____ GIVEN DATA

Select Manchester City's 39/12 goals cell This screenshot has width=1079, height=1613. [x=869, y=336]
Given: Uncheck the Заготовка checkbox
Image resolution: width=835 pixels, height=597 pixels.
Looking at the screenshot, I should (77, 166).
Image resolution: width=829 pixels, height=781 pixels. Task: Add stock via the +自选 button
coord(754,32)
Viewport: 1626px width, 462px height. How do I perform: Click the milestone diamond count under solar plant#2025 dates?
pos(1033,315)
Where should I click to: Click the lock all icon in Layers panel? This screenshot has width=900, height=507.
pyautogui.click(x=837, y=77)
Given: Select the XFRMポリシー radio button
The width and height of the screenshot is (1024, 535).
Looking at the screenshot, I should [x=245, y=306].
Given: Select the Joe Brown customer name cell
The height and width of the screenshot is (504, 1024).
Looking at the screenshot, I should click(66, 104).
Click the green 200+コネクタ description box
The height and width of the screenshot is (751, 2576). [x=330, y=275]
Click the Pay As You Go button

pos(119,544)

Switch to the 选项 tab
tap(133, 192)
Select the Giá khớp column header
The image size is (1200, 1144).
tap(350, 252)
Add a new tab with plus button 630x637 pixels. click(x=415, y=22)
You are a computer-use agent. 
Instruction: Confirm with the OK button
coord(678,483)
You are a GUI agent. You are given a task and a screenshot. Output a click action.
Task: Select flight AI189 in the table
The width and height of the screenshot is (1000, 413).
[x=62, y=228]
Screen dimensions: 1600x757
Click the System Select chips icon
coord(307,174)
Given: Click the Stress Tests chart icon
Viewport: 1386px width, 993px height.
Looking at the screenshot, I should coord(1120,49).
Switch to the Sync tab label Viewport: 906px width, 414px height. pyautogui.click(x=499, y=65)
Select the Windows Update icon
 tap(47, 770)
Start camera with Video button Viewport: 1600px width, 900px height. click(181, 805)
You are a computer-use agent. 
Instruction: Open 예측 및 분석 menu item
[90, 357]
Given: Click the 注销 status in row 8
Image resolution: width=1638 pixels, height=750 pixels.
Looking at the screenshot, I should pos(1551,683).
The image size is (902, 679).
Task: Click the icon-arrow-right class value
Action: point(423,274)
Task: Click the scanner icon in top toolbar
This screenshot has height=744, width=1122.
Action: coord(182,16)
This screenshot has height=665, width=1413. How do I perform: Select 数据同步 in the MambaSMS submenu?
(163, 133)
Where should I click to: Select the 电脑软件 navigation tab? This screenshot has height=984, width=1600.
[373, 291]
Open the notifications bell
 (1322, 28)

________

Take the entries above and copy out all lines with the string "cell".

=== RESPONSE TO THIS EXERCISE ===
Select Manchester City's 39/12 goals cell This screenshot has width=1079, height=1613. [x=869, y=336]
Given: Select the Joe Brown customer name cell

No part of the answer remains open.